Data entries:
################
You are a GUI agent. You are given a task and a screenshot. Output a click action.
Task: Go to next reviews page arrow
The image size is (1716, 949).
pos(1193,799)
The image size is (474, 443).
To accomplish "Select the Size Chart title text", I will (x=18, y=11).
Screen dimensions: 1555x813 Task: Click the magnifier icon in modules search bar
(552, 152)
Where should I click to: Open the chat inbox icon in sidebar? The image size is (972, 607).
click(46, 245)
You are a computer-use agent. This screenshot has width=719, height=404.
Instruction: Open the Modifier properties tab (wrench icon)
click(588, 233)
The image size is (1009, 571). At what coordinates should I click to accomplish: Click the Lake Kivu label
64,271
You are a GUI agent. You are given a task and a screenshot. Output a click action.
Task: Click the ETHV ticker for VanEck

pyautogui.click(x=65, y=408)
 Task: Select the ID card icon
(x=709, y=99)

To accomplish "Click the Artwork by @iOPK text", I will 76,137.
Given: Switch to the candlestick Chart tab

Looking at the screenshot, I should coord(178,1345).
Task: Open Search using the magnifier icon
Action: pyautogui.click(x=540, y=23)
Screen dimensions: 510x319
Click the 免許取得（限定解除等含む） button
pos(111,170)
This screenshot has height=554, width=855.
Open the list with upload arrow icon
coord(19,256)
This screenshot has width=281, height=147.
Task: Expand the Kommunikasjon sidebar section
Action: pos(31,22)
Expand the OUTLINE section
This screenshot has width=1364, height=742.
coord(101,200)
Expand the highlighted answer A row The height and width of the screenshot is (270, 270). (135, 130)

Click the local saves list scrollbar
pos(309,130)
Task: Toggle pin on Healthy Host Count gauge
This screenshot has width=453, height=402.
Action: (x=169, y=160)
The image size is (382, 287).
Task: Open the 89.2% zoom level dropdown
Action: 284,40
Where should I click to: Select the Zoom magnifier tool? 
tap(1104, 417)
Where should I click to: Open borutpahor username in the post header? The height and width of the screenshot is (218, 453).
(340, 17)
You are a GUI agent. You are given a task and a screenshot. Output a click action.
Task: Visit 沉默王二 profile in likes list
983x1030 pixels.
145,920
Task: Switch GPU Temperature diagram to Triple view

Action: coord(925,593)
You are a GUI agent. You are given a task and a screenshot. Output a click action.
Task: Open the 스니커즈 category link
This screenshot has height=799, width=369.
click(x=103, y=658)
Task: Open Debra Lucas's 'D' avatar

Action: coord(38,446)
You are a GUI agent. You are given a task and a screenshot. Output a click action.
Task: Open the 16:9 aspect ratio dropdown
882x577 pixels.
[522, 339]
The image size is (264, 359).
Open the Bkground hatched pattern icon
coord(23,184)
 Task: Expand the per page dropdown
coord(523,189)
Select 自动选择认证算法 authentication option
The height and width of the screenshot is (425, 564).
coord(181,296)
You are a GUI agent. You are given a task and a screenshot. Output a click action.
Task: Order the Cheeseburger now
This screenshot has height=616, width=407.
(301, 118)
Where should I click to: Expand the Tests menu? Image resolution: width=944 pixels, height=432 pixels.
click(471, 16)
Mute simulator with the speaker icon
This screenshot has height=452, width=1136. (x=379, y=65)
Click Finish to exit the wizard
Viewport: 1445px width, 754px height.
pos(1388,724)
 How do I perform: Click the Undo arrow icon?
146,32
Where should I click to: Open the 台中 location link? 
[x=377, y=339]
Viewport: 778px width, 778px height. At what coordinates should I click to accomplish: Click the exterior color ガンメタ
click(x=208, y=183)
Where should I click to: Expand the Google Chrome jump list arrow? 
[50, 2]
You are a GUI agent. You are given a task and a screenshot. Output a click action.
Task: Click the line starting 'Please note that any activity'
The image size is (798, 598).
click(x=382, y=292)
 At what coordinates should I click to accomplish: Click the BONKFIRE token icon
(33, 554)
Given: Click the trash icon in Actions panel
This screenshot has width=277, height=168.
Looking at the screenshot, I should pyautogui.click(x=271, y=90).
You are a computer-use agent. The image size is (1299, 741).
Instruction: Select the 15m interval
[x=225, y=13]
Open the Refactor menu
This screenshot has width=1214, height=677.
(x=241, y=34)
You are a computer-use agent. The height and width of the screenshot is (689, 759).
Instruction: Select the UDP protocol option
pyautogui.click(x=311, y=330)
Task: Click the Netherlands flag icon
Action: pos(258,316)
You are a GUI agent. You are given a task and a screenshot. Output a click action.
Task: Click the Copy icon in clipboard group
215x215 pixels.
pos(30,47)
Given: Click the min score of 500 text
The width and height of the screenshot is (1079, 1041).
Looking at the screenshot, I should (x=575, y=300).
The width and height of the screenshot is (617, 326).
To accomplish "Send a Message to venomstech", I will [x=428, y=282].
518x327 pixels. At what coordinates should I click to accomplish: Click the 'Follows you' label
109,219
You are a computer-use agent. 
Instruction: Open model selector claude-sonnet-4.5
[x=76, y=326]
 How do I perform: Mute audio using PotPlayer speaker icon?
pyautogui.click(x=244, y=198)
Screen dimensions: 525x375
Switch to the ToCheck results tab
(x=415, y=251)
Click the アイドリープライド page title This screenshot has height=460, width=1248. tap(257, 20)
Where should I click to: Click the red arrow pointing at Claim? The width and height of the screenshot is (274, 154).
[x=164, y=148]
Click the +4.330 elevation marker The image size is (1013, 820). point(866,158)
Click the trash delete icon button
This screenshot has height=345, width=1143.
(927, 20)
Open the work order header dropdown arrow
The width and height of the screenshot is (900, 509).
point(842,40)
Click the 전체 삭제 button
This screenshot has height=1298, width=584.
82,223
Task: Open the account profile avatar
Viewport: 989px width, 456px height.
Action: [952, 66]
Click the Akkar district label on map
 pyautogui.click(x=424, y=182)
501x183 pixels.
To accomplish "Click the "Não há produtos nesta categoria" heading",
################
-- TASK OBJECTIVE --
Gather from the entries above all lines that include the string "will".

-- RESPONSE TO THIS TASK --
To accomplish "Select the Size Chart title text", I will (x=18, y=11).
To accomplish "Click the Artwork by @iOPK text", I will 76,137.
To accomplish "Send a Message to venomstech", I will [x=428, y=282].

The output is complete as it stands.